Requirements = Reproduce every line of the material below, including the requests, and omit the pictures. Multiply each coordinate in the answers by 2.6 and round it to the nearest whole number, with halves rounded up; leave all other numbers unchanged.

Exercise inputs =
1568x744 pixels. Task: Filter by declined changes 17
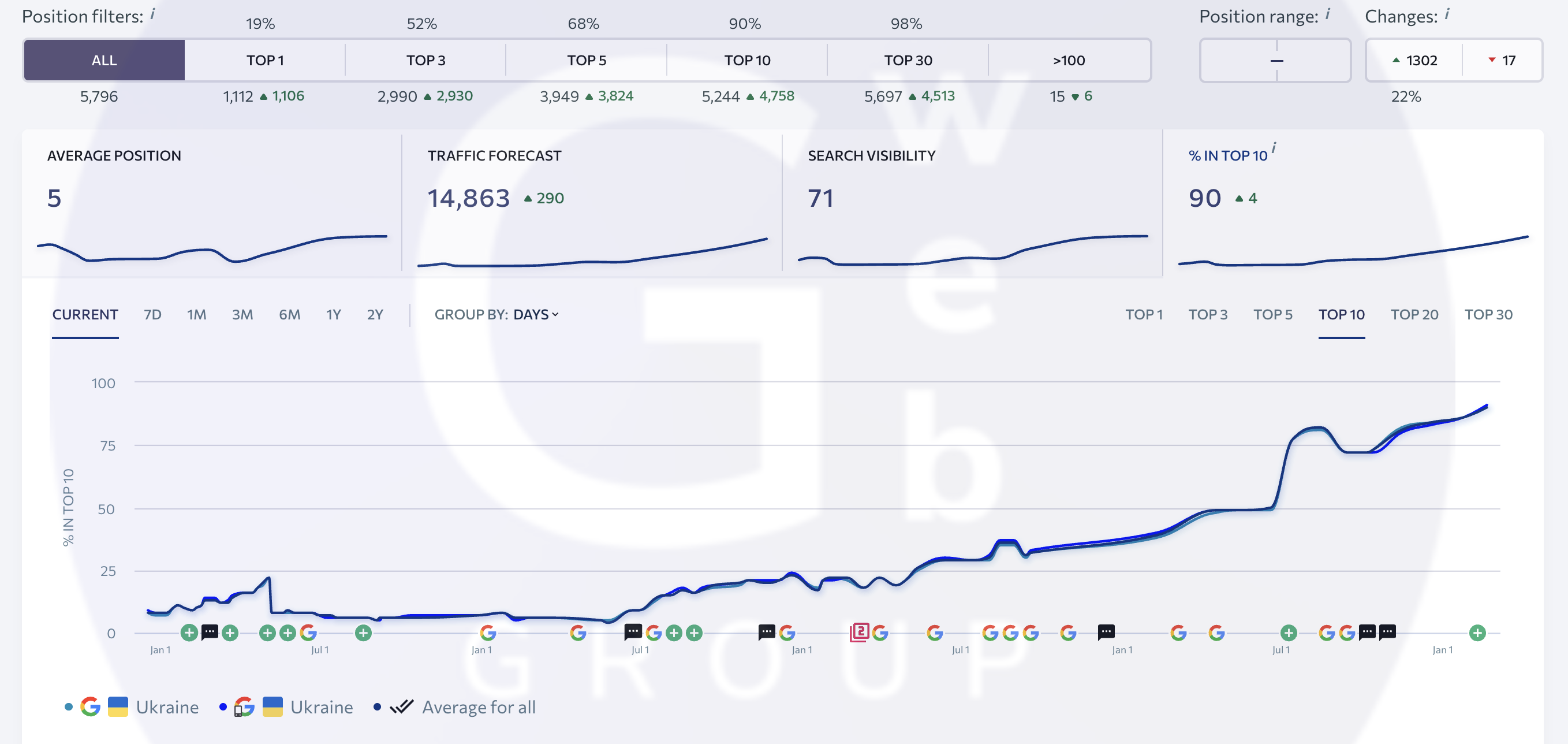(x=1502, y=60)
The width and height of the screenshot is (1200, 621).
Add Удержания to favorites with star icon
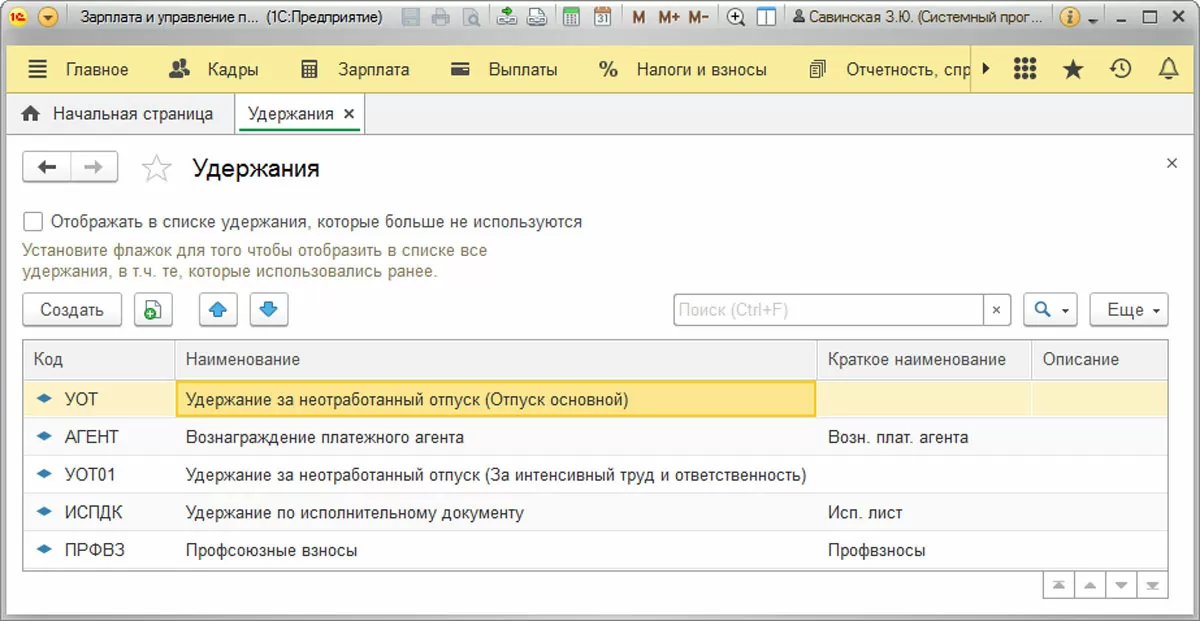click(157, 168)
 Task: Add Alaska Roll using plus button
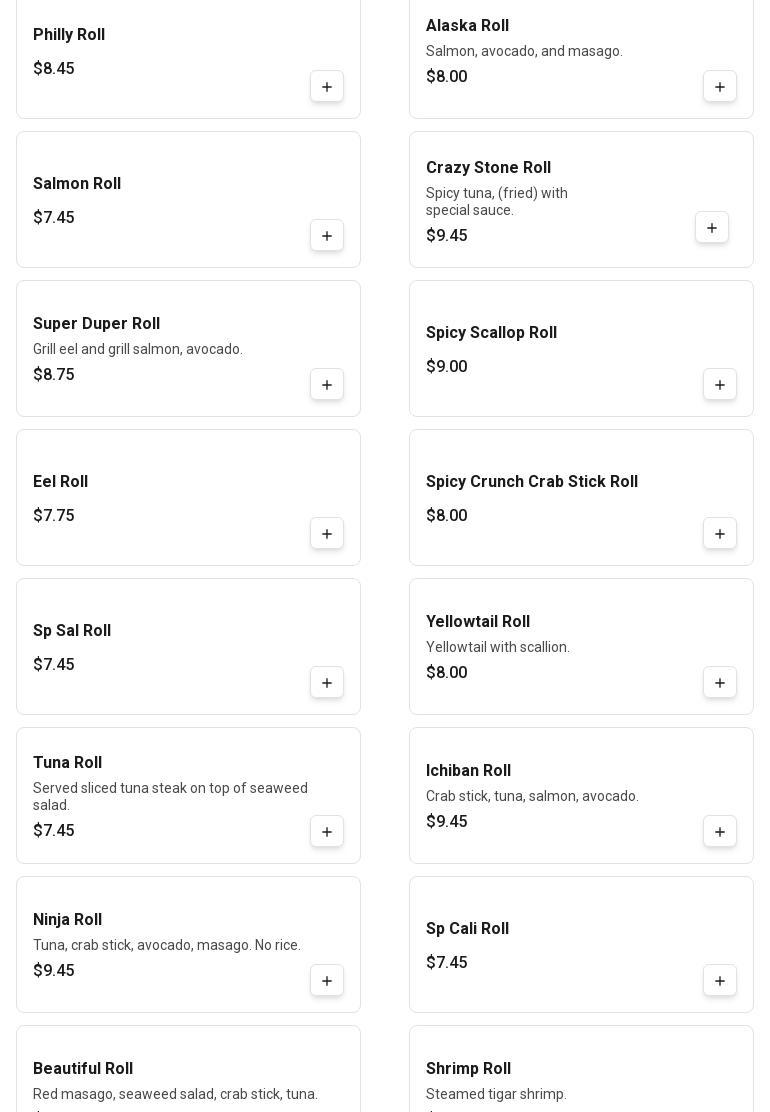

Answer to this problem =
1568x744 pixels. Task: Filter by declined changes 17
(x=3905, y=156)
The width and height of the screenshot is (1200, 621).
Add Удержания to favorites with star icon
click(408, 437)
 Task: Add Alaska Roll using plus button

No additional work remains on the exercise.